=== Material for the task ===

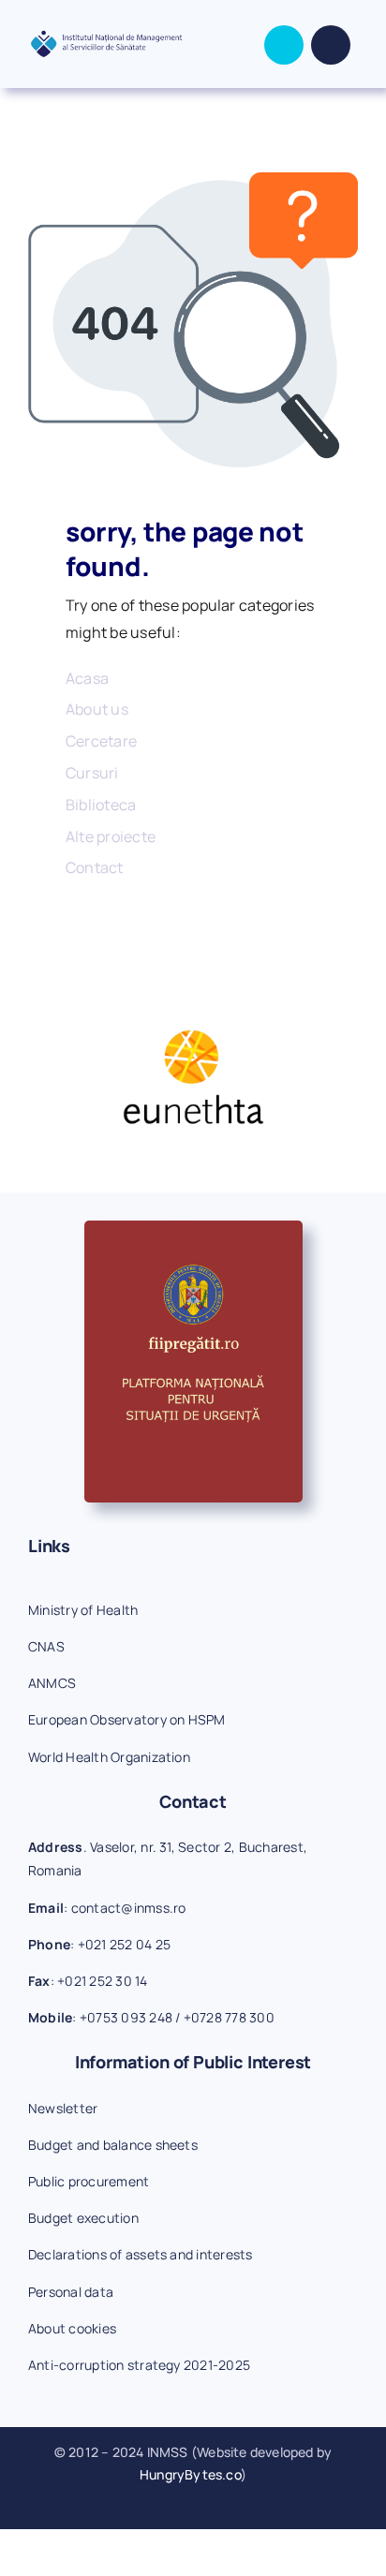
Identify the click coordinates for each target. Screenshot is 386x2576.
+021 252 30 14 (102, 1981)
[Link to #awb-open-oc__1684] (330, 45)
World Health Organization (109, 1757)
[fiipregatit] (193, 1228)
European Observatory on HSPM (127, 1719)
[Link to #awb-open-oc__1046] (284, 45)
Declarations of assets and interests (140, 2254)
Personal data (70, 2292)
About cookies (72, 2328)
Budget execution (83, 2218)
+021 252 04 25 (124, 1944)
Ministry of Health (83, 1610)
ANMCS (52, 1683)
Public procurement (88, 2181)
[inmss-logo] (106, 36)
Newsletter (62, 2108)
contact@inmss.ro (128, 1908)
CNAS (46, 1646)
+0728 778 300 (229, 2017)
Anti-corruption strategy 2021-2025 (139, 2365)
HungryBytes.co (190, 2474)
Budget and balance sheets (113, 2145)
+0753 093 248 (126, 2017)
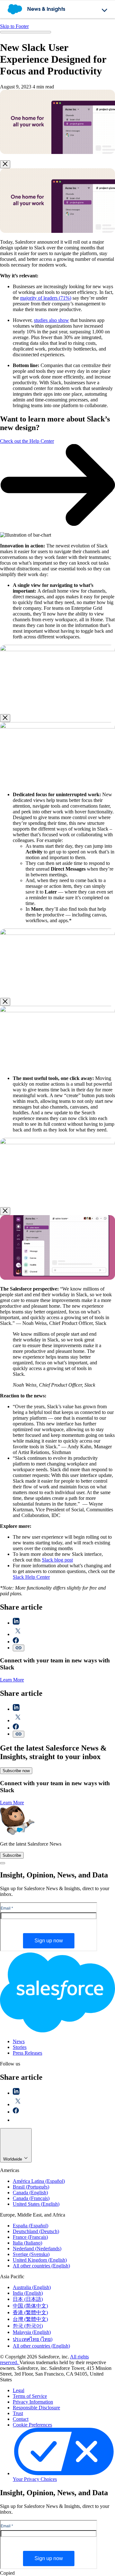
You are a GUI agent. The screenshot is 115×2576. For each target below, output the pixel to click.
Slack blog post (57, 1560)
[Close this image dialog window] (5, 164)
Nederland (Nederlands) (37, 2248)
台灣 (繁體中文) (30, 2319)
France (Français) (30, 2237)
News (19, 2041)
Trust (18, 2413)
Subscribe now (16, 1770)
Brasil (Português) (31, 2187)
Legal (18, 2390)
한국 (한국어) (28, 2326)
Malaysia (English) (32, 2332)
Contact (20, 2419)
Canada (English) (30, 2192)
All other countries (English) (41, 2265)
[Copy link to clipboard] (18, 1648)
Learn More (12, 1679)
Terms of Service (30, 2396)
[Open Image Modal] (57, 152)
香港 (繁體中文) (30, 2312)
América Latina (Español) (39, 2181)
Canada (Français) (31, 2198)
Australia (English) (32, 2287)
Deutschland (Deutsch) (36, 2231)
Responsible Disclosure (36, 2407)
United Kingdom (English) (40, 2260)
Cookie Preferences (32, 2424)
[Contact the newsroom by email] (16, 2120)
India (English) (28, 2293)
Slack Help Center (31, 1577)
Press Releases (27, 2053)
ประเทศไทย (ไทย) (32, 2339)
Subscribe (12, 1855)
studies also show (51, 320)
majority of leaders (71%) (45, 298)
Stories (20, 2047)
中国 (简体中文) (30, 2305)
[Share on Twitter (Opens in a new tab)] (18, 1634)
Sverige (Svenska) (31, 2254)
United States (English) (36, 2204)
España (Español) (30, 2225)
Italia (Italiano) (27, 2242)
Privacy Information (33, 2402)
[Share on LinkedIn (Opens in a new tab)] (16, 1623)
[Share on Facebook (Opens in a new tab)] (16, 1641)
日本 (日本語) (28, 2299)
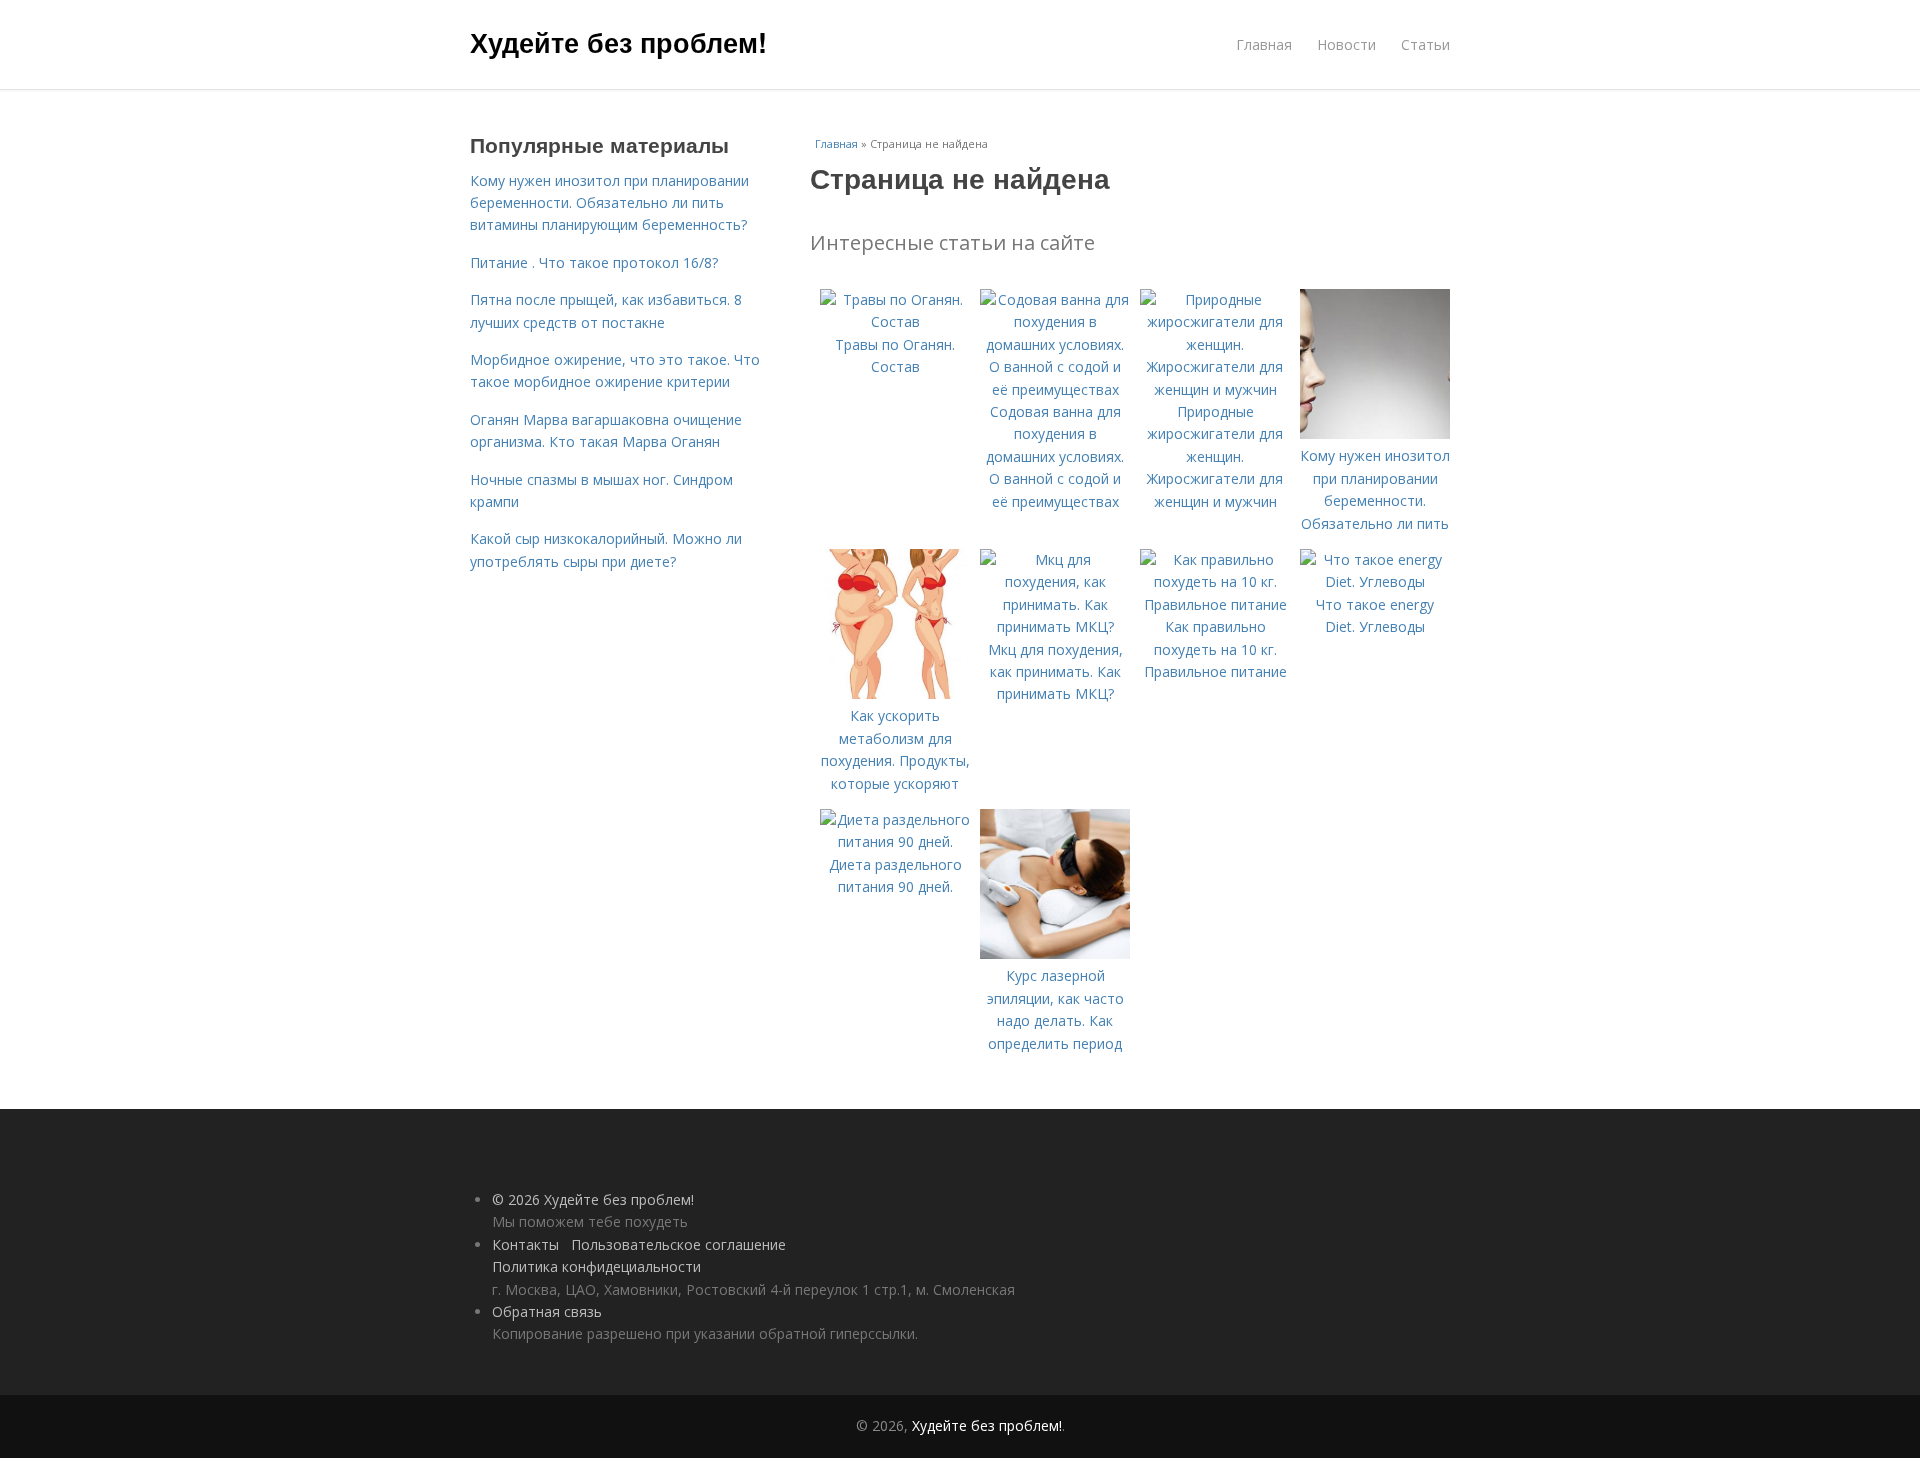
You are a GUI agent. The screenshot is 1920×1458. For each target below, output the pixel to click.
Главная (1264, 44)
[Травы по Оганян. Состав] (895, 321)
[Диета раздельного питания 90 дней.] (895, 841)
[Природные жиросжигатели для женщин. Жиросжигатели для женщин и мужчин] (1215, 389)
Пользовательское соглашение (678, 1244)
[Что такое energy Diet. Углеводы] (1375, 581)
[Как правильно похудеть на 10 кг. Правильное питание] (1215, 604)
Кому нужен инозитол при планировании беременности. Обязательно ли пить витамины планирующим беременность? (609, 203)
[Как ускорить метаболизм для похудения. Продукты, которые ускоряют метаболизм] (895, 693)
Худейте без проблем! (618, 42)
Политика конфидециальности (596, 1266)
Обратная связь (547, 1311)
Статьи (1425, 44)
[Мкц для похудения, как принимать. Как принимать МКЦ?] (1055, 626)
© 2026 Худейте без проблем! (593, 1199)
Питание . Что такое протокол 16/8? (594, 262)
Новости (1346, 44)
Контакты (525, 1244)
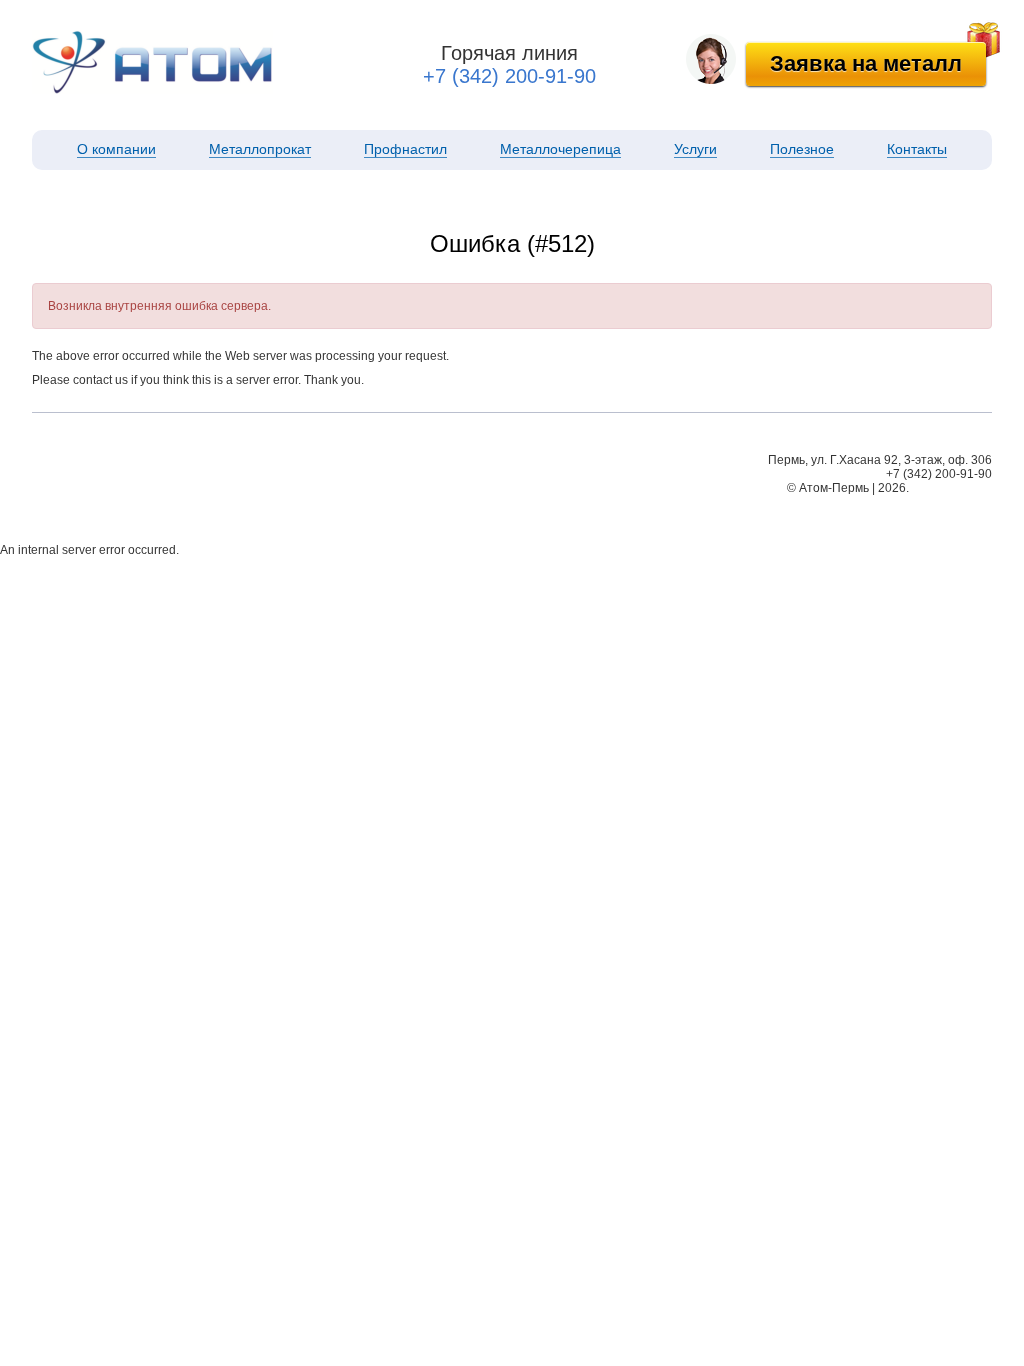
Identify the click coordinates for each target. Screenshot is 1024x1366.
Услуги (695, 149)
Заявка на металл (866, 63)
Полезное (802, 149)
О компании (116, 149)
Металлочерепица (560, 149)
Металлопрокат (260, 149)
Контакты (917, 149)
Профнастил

===

▶ Exercise goal
For each line above that includes "Identify", copy the line.

▶ Answer
Identify the click coordinates for each target. Screenshot is 386x2576.
Identify the click coordinates for each target. Screenshot is 1024x1366.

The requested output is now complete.